In Schwedens unmittelbarer Nachbarschaft wird Russlands Verhalten als ausschlaggebend für diese verschlechterte Sicherheitslage beschrieben.
Parallel zum Krieg in der Ukraine baut Russland schrittweise seine militärischen Fähigkeiten in der Ostseeregion aus. Laut Must verfügt das Land bereits heute über die Kapazität, begrenzte bewaffnete Angriffe, Sabotageakte und Störungen gegen zivile und militärische Ziele in Schwedens Nachbarschaft durchzuführen. Auf Sicht einiger Jahre wird eingeschätzt, dass Russland umfangreichere Operationen durchführen könnte, einschließlich Seeblockaden und territorialer Angriffe.
– Neben der großangelegten russischen Aggression gegen die Ukraine haben wir beobachtet, wie Russlands Vorgehen mit hybriden Mitteln gegenüber der NATO und der EU zunehmend risikobereit und rücksichtslos geworden ist, schreibt Thomas Nilsson.
Hybride Kriegsführung, Sabotage, Cyberangriffe und Desinformation werden als eines der wichtigsten Werkzeuge Russlands gegenüber westlichen Ländern hervorgehoben. Must schätzt ein, dass diese Art der Kriegsführung darauf abzielt, die Funktionsfähigkeit, das Vertrauen und den Zusammenhalt von Gesellschaften zu beeinflussen, und nicht weniger ernst zu nehmen ist als konventionelle Gewalt.
Must hebt auch hervor, wie der Großmachtwettbewerb sich verschärft, während die Bedeutung internationaler Spielregeln abnimmt. Politischer und wirtschaftlicher Druck wird in zunehmendem Maße als Machtmittel eingesetzt, unter anderem durch die Kontrolle über strategische Ressourcen, Technologien und Handelsströme. Die Arktis wird als ein Gebiet hervorgehoben, in dem die Rivalität immer deutlicher wird.
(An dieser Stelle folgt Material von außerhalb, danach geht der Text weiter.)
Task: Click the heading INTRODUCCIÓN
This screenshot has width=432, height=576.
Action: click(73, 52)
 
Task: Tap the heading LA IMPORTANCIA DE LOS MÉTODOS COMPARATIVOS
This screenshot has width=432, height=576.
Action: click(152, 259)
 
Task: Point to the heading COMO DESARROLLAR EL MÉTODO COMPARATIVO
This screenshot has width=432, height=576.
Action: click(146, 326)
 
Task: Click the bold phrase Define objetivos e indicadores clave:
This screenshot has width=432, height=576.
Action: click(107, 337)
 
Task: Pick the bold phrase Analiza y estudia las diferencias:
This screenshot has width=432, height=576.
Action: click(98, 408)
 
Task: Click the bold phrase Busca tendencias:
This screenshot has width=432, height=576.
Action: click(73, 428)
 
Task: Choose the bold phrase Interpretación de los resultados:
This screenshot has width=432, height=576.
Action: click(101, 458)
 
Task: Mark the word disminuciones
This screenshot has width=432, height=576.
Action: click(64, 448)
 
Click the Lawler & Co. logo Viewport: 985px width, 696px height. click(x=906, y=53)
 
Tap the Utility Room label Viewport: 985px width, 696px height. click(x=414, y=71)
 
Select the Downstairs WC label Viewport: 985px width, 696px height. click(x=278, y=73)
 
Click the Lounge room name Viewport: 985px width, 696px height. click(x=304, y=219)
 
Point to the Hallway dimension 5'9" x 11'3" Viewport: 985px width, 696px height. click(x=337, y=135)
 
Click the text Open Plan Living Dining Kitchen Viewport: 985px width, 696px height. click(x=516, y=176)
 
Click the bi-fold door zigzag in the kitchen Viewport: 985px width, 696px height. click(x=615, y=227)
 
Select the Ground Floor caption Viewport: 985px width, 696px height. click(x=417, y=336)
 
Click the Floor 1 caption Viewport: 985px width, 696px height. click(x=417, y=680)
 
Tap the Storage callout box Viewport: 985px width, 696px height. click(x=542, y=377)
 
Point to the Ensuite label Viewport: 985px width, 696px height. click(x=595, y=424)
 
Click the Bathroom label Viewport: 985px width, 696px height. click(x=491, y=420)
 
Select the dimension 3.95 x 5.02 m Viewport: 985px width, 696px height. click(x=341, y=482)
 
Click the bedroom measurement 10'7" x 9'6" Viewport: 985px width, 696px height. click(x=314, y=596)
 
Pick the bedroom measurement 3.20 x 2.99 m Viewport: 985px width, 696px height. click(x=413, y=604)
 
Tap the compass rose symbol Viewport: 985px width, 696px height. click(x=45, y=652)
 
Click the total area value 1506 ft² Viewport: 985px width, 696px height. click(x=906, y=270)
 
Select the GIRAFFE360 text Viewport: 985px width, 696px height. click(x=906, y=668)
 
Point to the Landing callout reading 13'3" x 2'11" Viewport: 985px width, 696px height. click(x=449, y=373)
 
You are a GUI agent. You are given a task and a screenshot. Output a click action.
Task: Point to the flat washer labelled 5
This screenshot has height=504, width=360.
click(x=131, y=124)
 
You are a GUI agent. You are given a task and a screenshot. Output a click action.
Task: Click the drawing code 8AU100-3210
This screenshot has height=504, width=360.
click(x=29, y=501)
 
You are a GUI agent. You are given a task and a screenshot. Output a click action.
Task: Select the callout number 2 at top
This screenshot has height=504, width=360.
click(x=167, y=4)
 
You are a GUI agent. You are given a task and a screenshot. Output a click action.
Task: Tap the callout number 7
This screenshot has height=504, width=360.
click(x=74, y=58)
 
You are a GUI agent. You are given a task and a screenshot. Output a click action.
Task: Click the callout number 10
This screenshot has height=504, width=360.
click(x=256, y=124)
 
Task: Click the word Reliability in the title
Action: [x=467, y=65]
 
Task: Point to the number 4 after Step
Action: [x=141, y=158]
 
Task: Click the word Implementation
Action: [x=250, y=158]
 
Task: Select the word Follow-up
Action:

– Der Großmachtwettbewerb prägte die sicherheitspolitische Landschaft bereits vor Russlands Angriff auf die Ukraine im Jahr 2022, doch die Rivalität hat sich seither weiter verstärkt, mit verringerter globaler Stabilität und Vorhersehbarkeit als Folge, sagt Thomas Nilsson.
China wird im Bericht ebenfalls als wachsende Bedrohung für Schwedens wirtschaftliche Sicherheit eingestuft. Durch Investitionen, Technologiekooperationen und die Kontrolle über Lieferketten besteht das Risiko, dass Abhängigkeiten entstehen, die in einer angespannten Sicherheitslage ausgenutzt werden könnten. Auch Iran wird als ein Akteur beschrieben, der sicherheitsgefährdende Aktivitäten betreibt, unter anderem durch Einflussversuche und den Einsatz von Stellvertretern in Europa.
Nilsson betont, dass den Bedrohungen mit einer gesamtstaatlichen nationalen Strategie und in Zusammenarbeit mit Schwedens Verbündeten begegnet werden muss.
– Es ist von größter Bedeutung, dass wir den Bedrohungen gegen unser Land mit einem gemeinsamen schwedischen Ansatz und zusammen mit unseren Verbündeten begegnen.